- Work required:
Output as a JSON list of strings the items from the line with "Task: Click the black" up to and including the line with "tap(478, 511)", one string per line, leaving out blank lines.
#####
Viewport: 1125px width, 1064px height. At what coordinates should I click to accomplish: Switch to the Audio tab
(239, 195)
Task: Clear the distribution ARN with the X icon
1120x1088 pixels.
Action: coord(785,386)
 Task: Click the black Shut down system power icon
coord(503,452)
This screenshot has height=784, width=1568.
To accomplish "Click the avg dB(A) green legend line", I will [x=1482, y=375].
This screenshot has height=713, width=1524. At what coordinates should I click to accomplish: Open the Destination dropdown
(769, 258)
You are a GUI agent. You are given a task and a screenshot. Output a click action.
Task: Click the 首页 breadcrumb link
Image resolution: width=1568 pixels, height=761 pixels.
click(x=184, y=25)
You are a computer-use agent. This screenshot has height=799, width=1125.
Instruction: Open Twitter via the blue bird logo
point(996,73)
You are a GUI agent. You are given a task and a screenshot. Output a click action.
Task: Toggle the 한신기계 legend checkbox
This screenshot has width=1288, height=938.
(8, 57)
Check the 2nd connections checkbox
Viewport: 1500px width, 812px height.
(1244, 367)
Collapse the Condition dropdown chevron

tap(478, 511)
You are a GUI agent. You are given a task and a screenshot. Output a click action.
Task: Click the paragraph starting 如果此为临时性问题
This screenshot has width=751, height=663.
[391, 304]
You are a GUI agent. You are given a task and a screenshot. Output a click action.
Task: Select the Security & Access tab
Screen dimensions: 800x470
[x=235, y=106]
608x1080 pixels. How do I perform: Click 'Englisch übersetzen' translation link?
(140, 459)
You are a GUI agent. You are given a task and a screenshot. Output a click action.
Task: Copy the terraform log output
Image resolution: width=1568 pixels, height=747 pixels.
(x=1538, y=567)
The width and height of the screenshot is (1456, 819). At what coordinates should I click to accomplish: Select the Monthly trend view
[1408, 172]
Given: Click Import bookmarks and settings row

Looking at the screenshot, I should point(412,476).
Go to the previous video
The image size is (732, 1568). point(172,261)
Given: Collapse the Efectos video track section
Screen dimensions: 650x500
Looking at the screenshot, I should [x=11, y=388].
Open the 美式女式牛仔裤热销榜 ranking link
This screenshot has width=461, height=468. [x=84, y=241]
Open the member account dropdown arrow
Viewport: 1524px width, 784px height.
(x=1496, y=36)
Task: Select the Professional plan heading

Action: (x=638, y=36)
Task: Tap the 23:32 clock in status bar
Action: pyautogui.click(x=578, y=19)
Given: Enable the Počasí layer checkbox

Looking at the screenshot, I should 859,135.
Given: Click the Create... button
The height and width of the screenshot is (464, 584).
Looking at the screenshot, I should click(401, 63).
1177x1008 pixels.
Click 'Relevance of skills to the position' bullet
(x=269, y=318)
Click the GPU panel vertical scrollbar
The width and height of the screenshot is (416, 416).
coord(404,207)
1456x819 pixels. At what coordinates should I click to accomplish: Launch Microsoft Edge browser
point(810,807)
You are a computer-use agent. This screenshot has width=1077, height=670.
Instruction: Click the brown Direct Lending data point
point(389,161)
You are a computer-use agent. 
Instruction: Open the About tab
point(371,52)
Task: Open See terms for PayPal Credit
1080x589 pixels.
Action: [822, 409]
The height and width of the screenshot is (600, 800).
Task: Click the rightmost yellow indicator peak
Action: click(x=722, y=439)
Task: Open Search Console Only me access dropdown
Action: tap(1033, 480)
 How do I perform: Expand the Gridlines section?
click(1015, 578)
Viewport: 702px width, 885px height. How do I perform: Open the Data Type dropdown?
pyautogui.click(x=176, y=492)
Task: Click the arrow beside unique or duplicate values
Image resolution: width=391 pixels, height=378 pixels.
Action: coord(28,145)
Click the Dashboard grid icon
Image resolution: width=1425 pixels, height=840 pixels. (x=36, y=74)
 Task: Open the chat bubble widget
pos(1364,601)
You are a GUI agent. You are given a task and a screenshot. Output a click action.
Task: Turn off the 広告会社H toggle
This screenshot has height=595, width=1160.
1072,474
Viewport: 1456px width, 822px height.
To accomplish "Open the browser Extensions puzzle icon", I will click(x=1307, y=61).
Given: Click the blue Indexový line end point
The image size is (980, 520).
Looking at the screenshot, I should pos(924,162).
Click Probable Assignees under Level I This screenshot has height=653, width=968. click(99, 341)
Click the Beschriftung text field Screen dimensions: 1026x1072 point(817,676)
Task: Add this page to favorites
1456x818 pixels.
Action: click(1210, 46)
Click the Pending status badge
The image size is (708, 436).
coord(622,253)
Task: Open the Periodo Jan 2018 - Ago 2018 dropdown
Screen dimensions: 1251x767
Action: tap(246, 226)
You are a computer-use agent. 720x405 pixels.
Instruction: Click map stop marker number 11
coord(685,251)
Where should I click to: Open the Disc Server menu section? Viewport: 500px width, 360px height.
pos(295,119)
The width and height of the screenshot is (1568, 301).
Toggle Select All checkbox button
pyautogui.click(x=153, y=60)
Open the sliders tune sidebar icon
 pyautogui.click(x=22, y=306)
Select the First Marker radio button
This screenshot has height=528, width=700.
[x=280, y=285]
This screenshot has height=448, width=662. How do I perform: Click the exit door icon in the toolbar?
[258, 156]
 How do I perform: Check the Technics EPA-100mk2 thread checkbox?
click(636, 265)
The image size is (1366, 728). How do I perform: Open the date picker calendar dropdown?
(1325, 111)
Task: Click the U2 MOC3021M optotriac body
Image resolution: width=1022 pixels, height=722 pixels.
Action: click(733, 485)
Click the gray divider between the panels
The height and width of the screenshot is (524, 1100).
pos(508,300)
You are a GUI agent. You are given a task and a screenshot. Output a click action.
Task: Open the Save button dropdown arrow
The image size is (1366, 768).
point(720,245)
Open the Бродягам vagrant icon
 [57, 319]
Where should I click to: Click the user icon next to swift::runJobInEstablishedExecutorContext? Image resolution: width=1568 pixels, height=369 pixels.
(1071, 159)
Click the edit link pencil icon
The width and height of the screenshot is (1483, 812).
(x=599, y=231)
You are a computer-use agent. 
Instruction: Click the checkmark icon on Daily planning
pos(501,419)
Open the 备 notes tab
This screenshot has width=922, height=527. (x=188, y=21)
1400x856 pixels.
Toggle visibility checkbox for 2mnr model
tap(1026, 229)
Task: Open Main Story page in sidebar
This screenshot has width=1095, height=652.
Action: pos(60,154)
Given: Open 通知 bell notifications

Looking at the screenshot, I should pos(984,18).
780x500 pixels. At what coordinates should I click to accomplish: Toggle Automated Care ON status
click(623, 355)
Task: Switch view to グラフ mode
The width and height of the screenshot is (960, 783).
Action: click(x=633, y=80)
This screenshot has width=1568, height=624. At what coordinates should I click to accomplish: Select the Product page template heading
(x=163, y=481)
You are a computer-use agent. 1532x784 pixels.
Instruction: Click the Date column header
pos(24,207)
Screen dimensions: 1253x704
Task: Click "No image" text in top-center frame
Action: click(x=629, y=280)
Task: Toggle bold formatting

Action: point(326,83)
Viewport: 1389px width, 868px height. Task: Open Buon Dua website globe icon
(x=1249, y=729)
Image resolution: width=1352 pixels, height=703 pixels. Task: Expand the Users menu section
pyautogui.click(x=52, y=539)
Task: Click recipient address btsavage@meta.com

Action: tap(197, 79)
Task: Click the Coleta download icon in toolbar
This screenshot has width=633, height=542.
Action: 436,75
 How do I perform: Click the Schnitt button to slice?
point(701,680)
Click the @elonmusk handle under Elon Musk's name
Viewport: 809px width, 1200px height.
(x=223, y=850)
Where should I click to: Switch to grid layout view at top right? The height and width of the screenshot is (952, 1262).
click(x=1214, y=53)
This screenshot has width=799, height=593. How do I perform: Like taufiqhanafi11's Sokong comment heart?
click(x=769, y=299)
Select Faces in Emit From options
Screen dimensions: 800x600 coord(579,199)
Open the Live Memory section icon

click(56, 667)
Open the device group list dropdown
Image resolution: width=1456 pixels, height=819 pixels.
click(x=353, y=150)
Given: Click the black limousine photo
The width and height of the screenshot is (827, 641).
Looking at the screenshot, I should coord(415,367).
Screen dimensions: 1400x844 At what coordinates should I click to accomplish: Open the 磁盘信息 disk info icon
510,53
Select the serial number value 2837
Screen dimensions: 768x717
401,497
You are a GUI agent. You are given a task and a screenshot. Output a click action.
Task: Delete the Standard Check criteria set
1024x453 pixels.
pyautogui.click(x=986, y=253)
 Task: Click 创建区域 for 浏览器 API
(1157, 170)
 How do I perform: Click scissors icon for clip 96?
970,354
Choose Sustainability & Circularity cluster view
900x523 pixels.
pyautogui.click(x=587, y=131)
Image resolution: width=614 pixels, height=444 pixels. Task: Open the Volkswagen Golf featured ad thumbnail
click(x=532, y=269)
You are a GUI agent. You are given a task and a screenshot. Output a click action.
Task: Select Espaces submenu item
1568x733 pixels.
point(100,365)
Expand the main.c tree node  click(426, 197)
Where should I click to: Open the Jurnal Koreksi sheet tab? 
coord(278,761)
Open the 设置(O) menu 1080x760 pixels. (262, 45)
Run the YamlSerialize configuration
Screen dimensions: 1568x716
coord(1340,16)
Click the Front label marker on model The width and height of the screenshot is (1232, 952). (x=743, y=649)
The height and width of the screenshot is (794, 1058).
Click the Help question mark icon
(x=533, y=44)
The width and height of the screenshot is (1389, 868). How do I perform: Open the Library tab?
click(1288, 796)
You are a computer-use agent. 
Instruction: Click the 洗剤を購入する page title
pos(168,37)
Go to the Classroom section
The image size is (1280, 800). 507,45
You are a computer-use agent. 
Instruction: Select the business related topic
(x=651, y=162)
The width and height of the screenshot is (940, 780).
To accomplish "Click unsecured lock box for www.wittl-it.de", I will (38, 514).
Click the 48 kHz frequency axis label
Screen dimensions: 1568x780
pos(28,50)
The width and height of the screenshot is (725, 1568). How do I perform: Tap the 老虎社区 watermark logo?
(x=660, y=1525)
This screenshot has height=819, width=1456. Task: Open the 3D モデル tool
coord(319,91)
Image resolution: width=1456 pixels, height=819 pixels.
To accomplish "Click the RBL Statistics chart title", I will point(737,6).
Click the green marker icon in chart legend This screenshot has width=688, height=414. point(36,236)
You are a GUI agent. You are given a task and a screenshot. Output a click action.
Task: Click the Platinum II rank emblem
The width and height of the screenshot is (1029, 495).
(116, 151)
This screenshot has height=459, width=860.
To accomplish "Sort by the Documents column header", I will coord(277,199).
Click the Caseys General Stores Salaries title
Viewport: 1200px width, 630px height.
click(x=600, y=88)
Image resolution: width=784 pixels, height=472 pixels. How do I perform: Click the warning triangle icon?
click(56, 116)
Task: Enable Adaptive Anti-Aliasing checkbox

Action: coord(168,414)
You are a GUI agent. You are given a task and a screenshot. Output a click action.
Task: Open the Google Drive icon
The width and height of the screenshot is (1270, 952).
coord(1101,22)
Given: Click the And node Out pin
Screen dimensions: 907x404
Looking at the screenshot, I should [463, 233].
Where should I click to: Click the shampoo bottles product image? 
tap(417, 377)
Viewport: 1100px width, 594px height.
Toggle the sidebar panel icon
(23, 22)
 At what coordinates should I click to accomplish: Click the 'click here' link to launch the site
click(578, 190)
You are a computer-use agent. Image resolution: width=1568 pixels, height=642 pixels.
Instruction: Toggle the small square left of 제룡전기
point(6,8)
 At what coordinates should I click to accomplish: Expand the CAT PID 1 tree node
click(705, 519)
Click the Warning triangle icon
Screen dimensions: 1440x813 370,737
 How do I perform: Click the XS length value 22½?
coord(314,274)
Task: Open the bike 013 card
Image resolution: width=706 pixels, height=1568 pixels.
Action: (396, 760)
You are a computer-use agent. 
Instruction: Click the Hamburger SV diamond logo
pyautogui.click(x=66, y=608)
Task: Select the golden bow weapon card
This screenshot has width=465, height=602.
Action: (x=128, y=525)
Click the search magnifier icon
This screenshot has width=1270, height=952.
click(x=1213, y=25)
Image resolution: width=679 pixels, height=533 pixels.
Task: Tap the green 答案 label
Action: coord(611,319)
#####
- Exercise result:
[
  " Task: Click the black Shut down system power icon",
  "coord(503,452)",
  "This screenshot has height=784, width=1568.",
  "To accomplish \"Click the avg dB(A) green legend line\", I will [x=1482, y=375].",
  "This screenshot has height=713, width=1524. At what coordinates should I click to accomplish: Open the Destination dropdown",
  "(769, 258)",
  "You are a GUI agent. You are given a task and a screenshot. Output a click action.",
  "Task: Click the 首页 breadcrumb link",
  "Image resolution: width=1568 pixels, height=761 pixels.",
  "click(x=184, y=25)",
  "You are a computer-use agent. This screenshot has height=799, width=1125.",
  "Instruction: Open Twitter via the blue bird logo",
  "point(996,73)",
  "You are a GUI agent. You are given a task and a screenshot. Output a click action.",
  "Task: Toggle the 한신기계 legend checkbox",
  "This screenshot has width=1288, height=938.",
  "(8, 57)",
  "Check the 2nd connections checkbox",
  "Viewport: 1500px width, 812px height.",
  "(1244, 367)",
  "Collapse the Condition dropdown chevron",
  "tap(478, 511)"
]